For a woman to say she is envious of a man's skinniness is like complimenting an obese woman for her jolly nature. I get the message—it translates from compliment to insult in a finger click. To be called boyish translates as hormonally undeveloped. To be
sweet
is the trickiest one of all to handle because it seems innocuous. Here's the rub: women tell me men are not sweet. Women tell me men are bastards. So, somehow, even though sweetness
is
a virtue, one is less of a man for possessing it. My head begins to ache as if cold air is being forced through the healing wound. It was stupid to start working so soon.

This time Ursula agrees we should sell. I am worried for our safety. I want to protect her and know I can't. Besides, the truth is she is not the one in danger. If someone is going to be hurt it is going to be me. There is enough decency in this scum not to hurt a woman. We agree to work extra hard on the house to get it finished and put it on the market quickly. My attitude changes overnight. We had taken care to do everything as expertly as possible, staining the skirting boards four times, varnishing them four times. Now I take short cuts. She doesn't. She is still attached to the house; it has become her love. I grit my teeth when I hear her still sanding the downstairs skirting boards, the obsession with smoothness of door frames and windows and walls. I tell her again and again to hurry and not worry about the fine details. We have finished everything except the papering and painting. The paint tins sit in the kitchen waiting to release their colours. I open them and stir them into life. Yellow, pink, blue, green. Happy colours. I size the walls in the living room and watch the paste dry in. I plumb the wall over the fireplace.

—What are you doing?

She is standing in the doorway, wiping dust off her face.

—Lining the walls.

—They're not ready.

Her anger takes precedence over expertise.

—If you think they're not ready you can do it—you can do all of it. Wouldn't that be fun?

—Fine.

—It's not fine. You want to help? Stop being a know-all expert and just get it done. Now fuck off.

—Fuck off you.

—I should never have married a woman who couldn't say
fuck off
properly.

—And I should never have married a man who couldn't fuck properly.

—Maybe if there was someone worth fucking.
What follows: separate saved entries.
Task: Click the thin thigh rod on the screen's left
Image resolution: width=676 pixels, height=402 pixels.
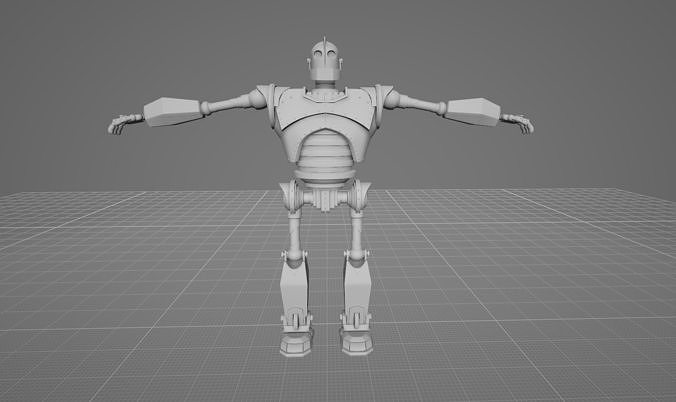Action: pyautogui.click(x=294, y=235)
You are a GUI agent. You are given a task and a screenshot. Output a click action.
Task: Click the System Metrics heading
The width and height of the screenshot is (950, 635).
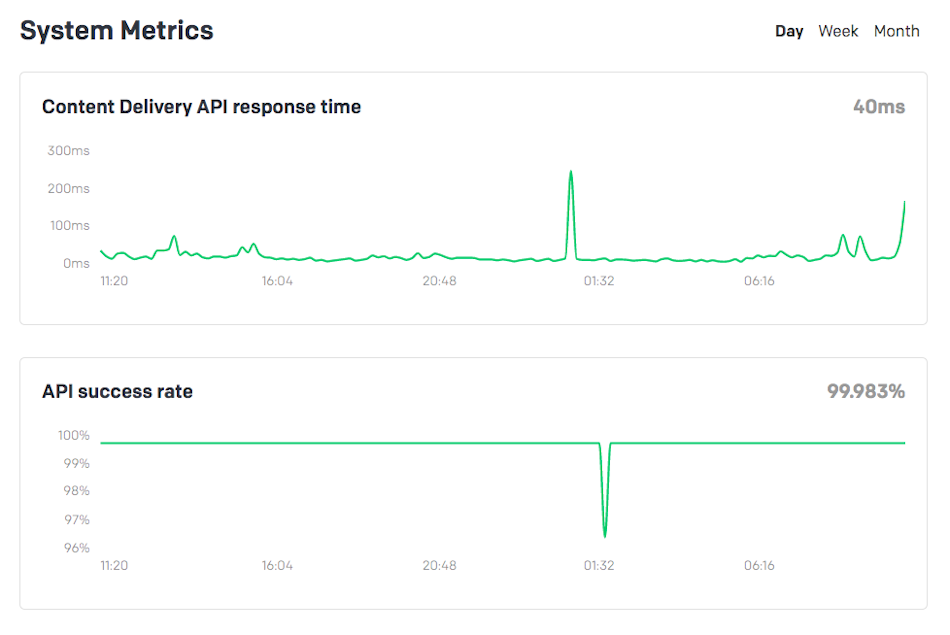(116, 30)

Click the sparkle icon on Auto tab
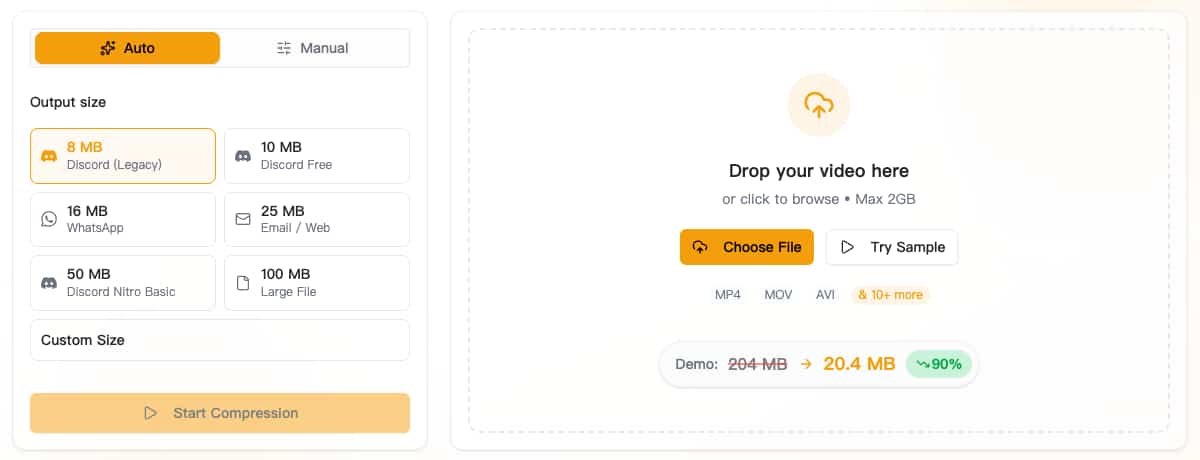pyautogui.click(x=108, y=48)
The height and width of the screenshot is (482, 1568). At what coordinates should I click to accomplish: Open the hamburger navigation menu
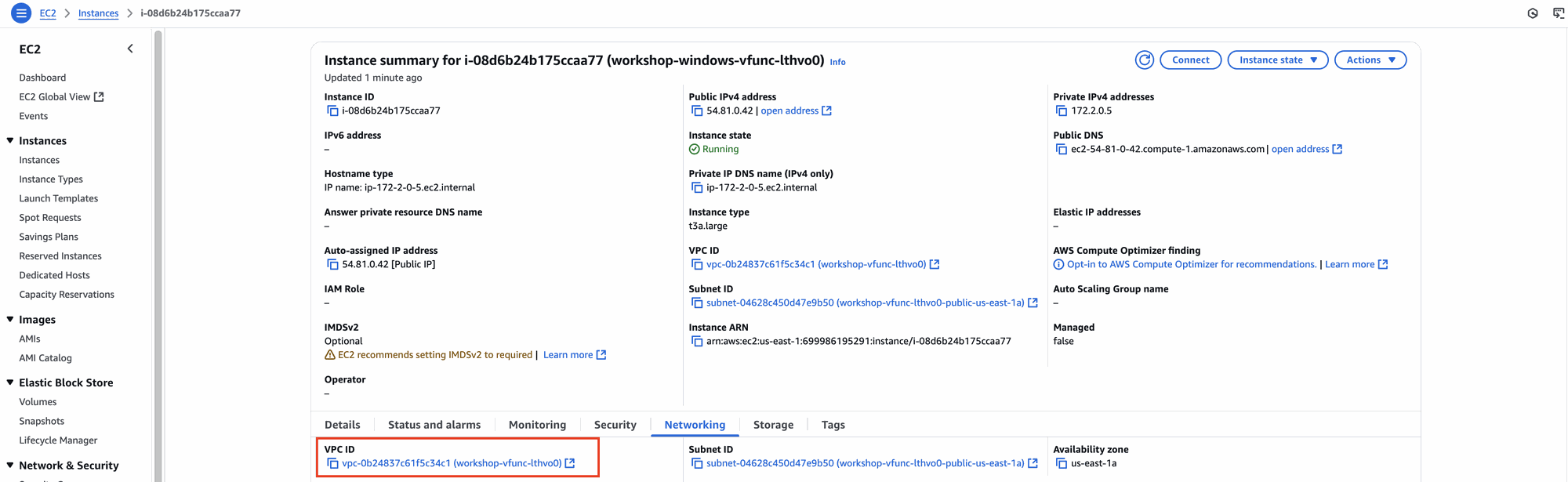coord(21,13)
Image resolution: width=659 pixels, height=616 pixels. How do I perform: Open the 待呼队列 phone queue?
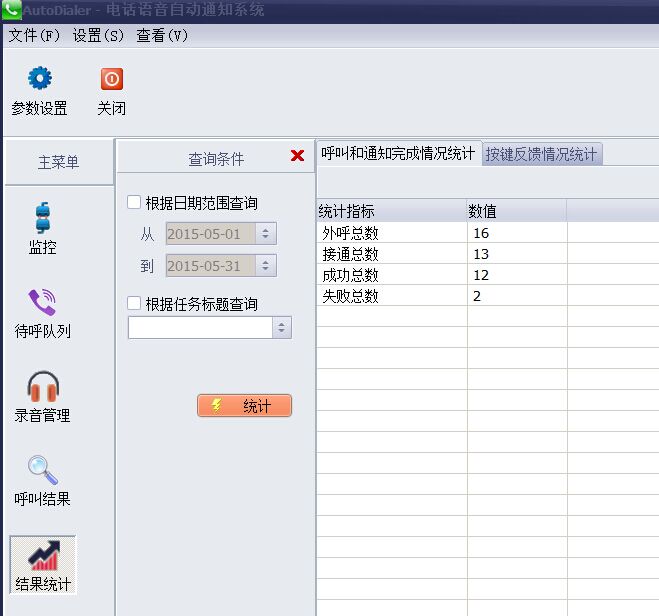coord(42,302)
—She left your father a long time ago.

I climb the ladder, hold the roll of paper to the ceiling, let it drop until the roll hits the space between my toe and the wall, feel the precision of my father working in me. I measure the first length, lay it on the table and run the other lengths of paper off it. I am happy in my anger. Success lies in letting her go one better in insults and leaving silence the job of cutting her down. I paste the paper and let it soak in, then paste it again. She is still standing there, waiting for a reply. I start to whistle, the happy whistle of my father when he had to deal with customers looking over his shoulder. In his heyday he would have a room this size done in three hours. The door slams, and the house, empty of furniture, echoes with her hostility. I am halfway around the room when I notice I'm going the wrong way—the joins in the paper will show. No matter, they won't rise for months. We are decorating the house for someone else now. We are fighting more and more, the arguments only a break from the bitter silence. Despite her independence and staunch feminism she feels let down by the man in her life. I am a coward. I am running away. These are the things we don't talk about, the unsaid words that widen the gap in the bed.